Suara tulang yang retak dan mengerikan bergema di seluruh medan perang.
Karena Herakel tidak dapat membunuh Ares, ia memutuskan untuk memenuhi isi dari misi yang disarankan oleh Dewa Perang, yaitu bertahan hidup selama sehari.
Fwoosh!
Rambut Herakel berkibar tertiup angin saat ia berdiri tegak di tanah.
[Tersisa sepuluh detik sebelum Unsealing berakhir.]
Herakel telah menyelesaikan tugasnya. Prajurit Ares memiliki level rata-rata 700. Meskipun hanya sedikit dari mereka yang tewas, hampir semua dari mereka mengalami luka parah. Dengan kecepatan ini, baik Kekaisaran di Atas Langit maupun Kekaisaran Luvien dapat menghadapi mereka dan bertahan selama sehari.
[Berkah Dewa Perang.]
[Berkah Dewa Perang akan memulihkan 10% HP dari semua orang yang diakui sebagai sekutu.]
[HP mereka akan pulih sebesar 0,7% per detik.]
Sama seperti Ares yang tidak menyangka Herakel akan mengembangkan suatu kemampuan, Herakel juga tidak menyangka hal-hal tertentu akan terjadi.
Ares melangkah keluar dari kawah ke tanah. Kondisinya? Hampir pulih sepenuhnya. Di sisi lain, rambut Herakel perlahan semakin pendek. Ketika Ares melihat itu, dia menyadari sesuatu.
“Keuhahahahahahahahaha! Keuhahahahahahahahaha!

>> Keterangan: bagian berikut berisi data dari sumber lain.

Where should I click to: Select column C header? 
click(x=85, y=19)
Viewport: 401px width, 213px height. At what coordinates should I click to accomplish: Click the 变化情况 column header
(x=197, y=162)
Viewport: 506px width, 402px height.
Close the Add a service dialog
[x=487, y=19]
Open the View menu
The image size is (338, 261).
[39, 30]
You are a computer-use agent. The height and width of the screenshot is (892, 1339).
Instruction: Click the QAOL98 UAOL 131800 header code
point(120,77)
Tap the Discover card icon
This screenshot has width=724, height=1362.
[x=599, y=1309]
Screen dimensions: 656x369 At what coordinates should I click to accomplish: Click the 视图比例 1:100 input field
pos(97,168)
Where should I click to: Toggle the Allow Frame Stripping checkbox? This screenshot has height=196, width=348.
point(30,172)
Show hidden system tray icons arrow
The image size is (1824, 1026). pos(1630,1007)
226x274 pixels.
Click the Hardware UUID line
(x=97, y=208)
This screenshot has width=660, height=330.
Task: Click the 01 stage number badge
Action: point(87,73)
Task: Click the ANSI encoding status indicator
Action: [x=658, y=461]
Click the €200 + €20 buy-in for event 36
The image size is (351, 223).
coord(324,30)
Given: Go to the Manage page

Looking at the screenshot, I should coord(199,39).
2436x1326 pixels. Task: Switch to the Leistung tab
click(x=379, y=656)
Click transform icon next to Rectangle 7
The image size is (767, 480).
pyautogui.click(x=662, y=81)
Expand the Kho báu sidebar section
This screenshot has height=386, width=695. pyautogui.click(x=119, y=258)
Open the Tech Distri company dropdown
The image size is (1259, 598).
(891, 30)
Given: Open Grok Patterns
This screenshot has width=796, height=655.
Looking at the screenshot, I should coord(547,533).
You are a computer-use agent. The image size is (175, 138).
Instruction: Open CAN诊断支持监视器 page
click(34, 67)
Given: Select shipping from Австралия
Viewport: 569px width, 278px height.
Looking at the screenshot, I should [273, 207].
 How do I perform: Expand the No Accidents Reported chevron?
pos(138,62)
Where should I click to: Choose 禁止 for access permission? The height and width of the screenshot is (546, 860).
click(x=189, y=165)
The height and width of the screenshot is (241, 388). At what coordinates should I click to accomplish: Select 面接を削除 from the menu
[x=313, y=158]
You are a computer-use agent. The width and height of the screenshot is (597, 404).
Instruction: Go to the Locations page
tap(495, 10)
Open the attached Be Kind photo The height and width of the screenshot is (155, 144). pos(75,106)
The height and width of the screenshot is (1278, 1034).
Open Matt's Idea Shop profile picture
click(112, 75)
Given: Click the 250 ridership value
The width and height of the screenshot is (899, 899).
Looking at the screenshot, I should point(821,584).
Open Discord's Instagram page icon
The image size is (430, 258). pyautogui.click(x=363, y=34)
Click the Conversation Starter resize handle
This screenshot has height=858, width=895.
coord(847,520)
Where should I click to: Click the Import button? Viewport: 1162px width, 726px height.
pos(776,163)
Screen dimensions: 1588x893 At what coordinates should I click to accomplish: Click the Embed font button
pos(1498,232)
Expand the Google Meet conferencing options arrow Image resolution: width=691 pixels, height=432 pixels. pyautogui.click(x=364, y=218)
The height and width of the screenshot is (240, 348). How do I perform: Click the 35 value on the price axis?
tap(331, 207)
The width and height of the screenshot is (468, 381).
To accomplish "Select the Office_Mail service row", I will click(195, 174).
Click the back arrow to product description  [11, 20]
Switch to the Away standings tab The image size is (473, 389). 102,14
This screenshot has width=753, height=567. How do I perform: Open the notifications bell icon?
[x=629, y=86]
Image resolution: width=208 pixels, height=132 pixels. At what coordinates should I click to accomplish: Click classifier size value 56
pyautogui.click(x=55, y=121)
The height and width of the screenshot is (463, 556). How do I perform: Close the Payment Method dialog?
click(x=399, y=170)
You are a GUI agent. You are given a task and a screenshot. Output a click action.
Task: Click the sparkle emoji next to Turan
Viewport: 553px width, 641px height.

Hahahahahhahaha!”
Aliran energi keemasan yang keluar dari tubuh Herakel menandakan kembalinya dia ke keadaan semula . Herakel kini telah melemah. Ini berarti dia akan mati di sini. Sepertinya tidak ada yang berubah. Ares menang. Para prajuritnya akan pulih lebih cepat daripada Kekaisaran Luvien dan Kekaisaran di Balik Langit yang dapat membunuh mereka.
“Keuhahahahahahahaha!” Ares tertawa terbahak-bahak. Wajahnya, yang masih dalam proses regenerasi, tampak sangat mengerikan, dan dia memiliki seringai jahat.
Pada saat itu, dia melihat semua orang menoleh ke satu tempat. Dia merasa sangat bingung. Mengapa mereka melihat ke sana?
“Kau tahu, orang-orang selalu berkata…”
Sebuah suara asing terdengar dari atas.
“Pendaratan pahlawan super Minhyuk.”
Genie, yang mengetahui keberadaannya, tersenyum getir sambil menjelaskan, “Minhyuk terlambat karena dia sedang makan . ”
“Yah, aku tidak mau mendengar hal seperti itu lagi, jadi kali ini aku datang lebih awal.”
Herakel, yang kesadarannya semakin kabur, melakukan kontak mata dengan pria itu.
‘Semuanya baik-baik saja sekarang. Dia di sini. Dia…’
“Aku mendapatkan beberapa kekuatan baru. Kau mau melihatnya?”
[Pembunuh Malapetaka.]
[Anda telah memicu Bencana Delapan Pilar.]
Dia datang dengan kemampuan pamungkas yang baru.